(Collected data)
──────────

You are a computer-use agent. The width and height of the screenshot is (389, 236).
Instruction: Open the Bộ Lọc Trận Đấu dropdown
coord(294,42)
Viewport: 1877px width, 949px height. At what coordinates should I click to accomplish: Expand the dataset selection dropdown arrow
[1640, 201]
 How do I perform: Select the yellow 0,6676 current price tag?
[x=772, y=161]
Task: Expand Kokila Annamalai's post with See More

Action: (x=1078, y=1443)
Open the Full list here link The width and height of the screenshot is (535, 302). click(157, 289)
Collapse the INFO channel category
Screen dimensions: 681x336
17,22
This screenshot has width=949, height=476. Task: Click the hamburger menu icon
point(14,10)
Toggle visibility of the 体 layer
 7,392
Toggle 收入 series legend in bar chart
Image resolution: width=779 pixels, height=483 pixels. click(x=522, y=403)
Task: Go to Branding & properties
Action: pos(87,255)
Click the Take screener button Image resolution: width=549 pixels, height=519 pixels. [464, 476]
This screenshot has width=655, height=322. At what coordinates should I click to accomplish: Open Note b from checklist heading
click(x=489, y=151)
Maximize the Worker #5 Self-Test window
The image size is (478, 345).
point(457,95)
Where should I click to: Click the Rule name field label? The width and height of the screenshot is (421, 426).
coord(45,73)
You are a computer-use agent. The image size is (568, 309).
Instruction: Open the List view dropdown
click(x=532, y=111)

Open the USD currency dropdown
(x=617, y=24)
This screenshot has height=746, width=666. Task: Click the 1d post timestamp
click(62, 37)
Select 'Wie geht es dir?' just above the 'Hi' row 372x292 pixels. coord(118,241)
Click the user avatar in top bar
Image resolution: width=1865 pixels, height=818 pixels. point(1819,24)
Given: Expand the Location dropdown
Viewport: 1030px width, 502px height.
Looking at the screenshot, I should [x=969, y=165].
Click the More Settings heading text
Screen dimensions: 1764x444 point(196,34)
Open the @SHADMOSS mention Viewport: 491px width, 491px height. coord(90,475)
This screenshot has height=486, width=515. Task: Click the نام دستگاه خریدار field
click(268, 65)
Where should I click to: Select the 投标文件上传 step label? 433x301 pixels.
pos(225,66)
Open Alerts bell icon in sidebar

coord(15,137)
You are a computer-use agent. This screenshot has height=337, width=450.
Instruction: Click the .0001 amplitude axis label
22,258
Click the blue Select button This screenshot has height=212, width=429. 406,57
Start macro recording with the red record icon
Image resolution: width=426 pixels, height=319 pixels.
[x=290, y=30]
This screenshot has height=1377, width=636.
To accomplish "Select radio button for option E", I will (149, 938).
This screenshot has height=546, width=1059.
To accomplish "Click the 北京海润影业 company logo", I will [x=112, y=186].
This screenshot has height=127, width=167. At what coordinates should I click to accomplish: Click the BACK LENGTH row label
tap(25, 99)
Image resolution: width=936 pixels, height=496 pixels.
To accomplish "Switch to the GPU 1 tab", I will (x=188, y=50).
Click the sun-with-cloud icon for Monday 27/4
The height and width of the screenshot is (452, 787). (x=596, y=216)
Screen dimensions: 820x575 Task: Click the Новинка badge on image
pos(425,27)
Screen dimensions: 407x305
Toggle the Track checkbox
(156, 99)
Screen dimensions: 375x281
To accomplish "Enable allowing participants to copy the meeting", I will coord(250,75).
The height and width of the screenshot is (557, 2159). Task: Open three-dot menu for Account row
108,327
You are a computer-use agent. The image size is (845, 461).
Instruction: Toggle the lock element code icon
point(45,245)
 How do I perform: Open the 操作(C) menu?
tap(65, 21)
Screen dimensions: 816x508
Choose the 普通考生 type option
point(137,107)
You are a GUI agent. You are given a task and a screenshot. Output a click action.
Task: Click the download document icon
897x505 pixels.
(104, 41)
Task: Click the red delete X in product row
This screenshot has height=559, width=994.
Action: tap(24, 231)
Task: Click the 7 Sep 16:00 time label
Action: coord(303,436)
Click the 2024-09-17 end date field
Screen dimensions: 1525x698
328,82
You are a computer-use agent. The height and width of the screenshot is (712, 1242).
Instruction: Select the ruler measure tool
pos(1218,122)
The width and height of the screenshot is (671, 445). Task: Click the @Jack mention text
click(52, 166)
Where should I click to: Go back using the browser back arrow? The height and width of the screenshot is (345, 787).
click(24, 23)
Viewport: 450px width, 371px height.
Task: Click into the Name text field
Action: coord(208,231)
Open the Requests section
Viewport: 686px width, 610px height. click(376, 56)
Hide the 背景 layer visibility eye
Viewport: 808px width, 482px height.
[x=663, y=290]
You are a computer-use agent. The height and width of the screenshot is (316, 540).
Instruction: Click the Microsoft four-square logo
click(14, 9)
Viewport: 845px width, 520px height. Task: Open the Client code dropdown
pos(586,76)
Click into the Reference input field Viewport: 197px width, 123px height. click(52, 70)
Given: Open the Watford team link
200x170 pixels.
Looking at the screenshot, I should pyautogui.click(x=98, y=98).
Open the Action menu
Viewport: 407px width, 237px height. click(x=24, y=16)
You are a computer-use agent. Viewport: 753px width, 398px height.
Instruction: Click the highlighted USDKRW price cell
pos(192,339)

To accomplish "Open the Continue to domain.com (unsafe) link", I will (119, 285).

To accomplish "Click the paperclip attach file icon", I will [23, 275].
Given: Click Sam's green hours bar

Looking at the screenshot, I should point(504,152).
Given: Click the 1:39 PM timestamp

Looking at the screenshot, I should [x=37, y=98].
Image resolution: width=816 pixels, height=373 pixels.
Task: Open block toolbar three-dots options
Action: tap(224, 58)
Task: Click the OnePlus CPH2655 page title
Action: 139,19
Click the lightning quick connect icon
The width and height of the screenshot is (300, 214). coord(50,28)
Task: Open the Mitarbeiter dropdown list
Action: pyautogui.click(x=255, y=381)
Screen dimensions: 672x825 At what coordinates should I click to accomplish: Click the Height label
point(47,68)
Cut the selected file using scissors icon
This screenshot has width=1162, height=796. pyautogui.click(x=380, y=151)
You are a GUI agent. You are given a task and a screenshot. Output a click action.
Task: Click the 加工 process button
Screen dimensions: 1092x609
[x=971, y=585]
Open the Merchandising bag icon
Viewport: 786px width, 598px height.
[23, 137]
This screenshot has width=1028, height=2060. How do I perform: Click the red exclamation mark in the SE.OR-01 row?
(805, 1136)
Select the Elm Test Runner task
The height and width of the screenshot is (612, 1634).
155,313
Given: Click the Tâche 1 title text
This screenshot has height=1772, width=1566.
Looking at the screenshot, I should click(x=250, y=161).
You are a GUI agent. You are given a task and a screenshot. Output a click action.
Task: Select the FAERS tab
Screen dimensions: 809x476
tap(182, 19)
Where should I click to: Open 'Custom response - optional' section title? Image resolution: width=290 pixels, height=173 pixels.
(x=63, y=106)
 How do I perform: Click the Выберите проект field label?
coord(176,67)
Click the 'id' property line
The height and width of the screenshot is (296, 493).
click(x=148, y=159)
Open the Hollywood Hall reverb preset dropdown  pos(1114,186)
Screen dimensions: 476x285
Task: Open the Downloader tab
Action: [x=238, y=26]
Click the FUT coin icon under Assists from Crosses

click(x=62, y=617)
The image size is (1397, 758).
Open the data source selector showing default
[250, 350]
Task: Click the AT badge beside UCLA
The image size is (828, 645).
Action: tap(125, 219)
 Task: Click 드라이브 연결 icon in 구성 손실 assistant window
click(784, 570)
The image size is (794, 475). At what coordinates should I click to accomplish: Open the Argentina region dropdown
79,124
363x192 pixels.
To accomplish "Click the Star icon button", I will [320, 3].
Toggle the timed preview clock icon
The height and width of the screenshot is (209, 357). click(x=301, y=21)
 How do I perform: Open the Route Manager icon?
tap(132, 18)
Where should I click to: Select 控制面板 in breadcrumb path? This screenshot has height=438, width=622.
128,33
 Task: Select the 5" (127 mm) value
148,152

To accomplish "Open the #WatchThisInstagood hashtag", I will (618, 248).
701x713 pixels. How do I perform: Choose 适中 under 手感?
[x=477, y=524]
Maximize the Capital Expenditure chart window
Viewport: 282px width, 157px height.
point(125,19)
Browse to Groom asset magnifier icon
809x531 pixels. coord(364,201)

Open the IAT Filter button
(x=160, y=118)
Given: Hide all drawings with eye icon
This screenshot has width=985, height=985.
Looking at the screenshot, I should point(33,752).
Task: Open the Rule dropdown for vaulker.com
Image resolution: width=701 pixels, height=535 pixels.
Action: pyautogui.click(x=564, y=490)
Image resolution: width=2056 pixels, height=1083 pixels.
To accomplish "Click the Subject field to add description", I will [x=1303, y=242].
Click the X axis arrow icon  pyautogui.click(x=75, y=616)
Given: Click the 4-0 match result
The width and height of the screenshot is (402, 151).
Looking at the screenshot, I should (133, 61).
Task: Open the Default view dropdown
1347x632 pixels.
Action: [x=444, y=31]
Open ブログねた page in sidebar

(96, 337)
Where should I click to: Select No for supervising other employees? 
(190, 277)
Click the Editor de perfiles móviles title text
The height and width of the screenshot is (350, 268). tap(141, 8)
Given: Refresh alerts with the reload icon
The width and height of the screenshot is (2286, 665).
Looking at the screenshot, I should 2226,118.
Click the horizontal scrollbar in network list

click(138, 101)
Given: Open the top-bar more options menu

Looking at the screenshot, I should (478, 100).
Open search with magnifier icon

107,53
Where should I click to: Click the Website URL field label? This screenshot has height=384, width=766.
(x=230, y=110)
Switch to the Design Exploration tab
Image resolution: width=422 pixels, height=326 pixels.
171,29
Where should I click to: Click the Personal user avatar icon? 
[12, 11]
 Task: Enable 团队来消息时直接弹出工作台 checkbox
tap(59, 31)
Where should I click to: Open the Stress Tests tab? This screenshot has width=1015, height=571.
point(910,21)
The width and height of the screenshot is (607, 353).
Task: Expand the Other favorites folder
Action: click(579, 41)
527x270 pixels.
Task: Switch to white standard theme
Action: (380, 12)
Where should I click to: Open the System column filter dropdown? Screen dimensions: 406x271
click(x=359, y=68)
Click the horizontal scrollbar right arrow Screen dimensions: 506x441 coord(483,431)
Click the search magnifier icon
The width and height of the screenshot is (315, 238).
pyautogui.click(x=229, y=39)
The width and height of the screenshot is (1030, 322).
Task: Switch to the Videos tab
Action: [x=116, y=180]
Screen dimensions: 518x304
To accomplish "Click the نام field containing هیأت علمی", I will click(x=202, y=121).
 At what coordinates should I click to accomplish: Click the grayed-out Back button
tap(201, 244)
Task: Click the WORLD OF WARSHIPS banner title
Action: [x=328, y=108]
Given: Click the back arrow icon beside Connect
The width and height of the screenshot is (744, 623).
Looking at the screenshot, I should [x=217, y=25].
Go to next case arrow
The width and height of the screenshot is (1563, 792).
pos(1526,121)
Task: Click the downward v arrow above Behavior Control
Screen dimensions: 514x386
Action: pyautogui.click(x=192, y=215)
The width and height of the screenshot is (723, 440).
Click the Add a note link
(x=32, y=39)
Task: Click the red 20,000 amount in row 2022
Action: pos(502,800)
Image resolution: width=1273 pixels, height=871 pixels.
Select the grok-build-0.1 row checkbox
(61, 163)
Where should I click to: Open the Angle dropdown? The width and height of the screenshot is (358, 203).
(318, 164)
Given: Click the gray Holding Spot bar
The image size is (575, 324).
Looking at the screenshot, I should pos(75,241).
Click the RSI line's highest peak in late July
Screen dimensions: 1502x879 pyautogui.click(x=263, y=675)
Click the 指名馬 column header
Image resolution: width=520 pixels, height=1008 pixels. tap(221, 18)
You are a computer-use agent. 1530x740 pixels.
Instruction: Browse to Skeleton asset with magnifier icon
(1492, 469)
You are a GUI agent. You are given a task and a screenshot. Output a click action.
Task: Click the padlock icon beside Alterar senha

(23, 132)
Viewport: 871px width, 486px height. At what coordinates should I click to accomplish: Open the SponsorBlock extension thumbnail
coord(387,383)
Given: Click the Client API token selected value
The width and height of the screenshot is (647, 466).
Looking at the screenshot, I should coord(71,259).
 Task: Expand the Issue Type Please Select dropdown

──────────

TASK STATEMENT. Could you print the lines of the records above from the one containing "Click the RSI" through the last, exactly and with no additions?

FINISHED TASK.
Click the RSI line's highest peak in late July
Screen dimensions: 1502x879 pyautogui.click(x=263, y=675)
Click the 指名馬 column header
Image resolution: width=520 pixels, height=1008 pixels. tap(221, 18)
You are a computer-use agent. 1530x740 pixels.
Instruction: Browse to Skeleton asset with magnifier icon
(1492, 469)
You are a GUI agent. You are given a task and a screenshot. Output a click action.
Task: Click the padlock icon beside Alterar senha

(23, 132)
Viewport: 871px width, 486px height. At what coordinates should I click to accomplish: Open the SponsorBlock extension thumbnail
coord(387,383)
Given: Click the Client API token selected value
The width and height of the screenshot is (647, 466).
Looking at the screenshot, I should coord(71,259).
 Task: Expand the Issue Type Please Select dropdown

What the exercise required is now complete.